Face à nous, sur le rebord du manteau de cette même rustique cheminée, et parmi quelques autres objets sans doute également très chers, posée là, debout, toute la partie métallique de ce qui reste d’un petit couteau à peindre, rouillé et meurtri certes, mais encore taché de bleu céleste, qui, aussitôt évoqué, fait virer de bord et redirige notre dialogue à trois tout droit en direction de notre chère amie commune, la peinture.
En l’occurrence, celle de Jean Deyrolle qu’Annik connut de près, ici à Gordes qu’il découvre en 47, et auquel Claude-Henri pense et veut croire que cet outil a appartenu.
Outil qu’il a trouvé et pieusement recueilli, autrefois perdu, égaré depuis des lustres, sur l’itinéraire familier allant de la maison qui fut l'habitation de l’artiste à l'autre qui fut son atelier ; non loin d’ici, comme Claude le raconte si bien, avec force, faisant de sa trouvaille-relique le sujet d’une méditation écrite justement intitulée, sobrement : Sur un chemin de poussière.

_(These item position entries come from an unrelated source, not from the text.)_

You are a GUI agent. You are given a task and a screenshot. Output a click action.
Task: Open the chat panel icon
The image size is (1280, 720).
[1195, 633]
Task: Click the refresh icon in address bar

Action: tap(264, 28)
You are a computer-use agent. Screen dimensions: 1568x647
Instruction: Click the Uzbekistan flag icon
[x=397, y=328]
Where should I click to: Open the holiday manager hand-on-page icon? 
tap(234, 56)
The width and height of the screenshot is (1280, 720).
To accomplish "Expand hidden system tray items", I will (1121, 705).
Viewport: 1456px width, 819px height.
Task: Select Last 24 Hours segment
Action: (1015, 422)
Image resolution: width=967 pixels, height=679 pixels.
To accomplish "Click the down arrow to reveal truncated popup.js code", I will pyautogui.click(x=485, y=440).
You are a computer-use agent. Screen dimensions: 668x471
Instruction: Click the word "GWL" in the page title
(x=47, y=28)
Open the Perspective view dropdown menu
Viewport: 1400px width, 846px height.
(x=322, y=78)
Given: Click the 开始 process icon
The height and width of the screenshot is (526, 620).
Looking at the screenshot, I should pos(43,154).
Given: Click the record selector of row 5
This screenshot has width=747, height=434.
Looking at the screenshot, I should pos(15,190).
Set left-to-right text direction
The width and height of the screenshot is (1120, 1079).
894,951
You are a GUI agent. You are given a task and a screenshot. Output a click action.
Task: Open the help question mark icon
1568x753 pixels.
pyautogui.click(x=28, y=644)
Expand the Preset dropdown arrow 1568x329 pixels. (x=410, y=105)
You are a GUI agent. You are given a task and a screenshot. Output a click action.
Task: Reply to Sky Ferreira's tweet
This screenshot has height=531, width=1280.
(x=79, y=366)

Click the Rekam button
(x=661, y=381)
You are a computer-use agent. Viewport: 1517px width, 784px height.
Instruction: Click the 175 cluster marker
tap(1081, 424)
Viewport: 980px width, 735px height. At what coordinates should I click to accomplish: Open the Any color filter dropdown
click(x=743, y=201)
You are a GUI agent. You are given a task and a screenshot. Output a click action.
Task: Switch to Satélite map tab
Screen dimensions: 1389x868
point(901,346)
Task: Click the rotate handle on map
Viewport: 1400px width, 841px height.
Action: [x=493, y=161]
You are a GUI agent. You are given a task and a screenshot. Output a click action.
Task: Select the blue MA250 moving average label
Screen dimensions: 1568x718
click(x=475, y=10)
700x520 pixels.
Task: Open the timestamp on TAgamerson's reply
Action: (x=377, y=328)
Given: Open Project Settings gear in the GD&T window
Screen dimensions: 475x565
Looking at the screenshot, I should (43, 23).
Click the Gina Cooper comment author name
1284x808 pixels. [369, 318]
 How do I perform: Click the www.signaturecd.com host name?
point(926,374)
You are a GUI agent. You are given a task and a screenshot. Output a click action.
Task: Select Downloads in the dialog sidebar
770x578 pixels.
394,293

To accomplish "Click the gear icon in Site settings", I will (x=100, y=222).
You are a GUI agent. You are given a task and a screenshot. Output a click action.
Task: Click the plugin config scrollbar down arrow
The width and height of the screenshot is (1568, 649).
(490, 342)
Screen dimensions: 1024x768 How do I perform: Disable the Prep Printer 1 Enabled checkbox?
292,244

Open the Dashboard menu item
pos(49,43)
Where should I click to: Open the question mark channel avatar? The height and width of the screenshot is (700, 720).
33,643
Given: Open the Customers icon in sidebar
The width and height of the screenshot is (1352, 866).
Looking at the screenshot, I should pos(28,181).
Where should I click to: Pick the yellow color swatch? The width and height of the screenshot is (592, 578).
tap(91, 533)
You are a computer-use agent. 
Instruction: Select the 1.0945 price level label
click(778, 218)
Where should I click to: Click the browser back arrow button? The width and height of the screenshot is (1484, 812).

Deyrolle qui se trouve être, parmi les rares abstraits que je connais et apprécie, celui dont la contemplation des toiles – toutes, ou presque toutes, d’une matité extraordinaire, rigoureusement peintes à la tempera – me procure le plus d’intensité dans le grand plaisir d’y être confronté. Plaisir des sens et de l’esprit, les deux ensemble. Musique. Puzzles et équations magistralement résolus.
Peinture qui, quoique pour une part purement intello – forcément, puisqu’abstraite – se trouve être en même temps sensible à l’extrême et, pour cela, exaltante à souhait !
Nous débattons de certaines œuvres plus précisément, que nous connaissons par cœur, telle et telle, telle autre encore, qui nous paraissent à chacun les meilleures, les plus abouties, sans être toujours d’accord sur lesquelles, ni sur toutes les qualités, mais aussi les défauts, de la très sincère, savante et altière, production de Deyrolle ; chacun et chacune défendant comme il se doit, avec conviction, et parfois véhémence, son propre point de vue.
Nous échangeons encore sur des projets personnels, sur la vie en ce siècle, la foi, l’espérance, passent beaucoup de gens, artistes ou pas, vivants ou morts, et parfois même de temps en temps un ange, bel et bien !
Puis je salue Annik en premier et l’embrasse, la remercie de son accueil tandis que Claude décide sur-le-champ de me raccompagner jusque tout en haut, à l’aire de stationnement du point de vue de Bel-Air où j’ai garé ma citrouille. Malgré la grande différence d’âge – entre autres ! – nous sommes alors en ces dernières foulées, ces derniers pas faits ensemble, tout pareils à deux écoliers en vadrouille tel jour d’école buissonnière…
Arrivés sur le terre-plein, nous nous quittons cette fois-ci sans devoir jamais plus nous revoir après le dernier signe, pourtant d’au-revoir, du bras et de la main.
Depuis, seule la présence, souvent… n’importe où et à n’importe quelle heure !
Je crois qu’il n’y a pas de jour où je ne pense à lui, écrit Claude lui-même suite au décès de son vieil ami et compagnon d'aventure spirituelle, Lanza del Vasto.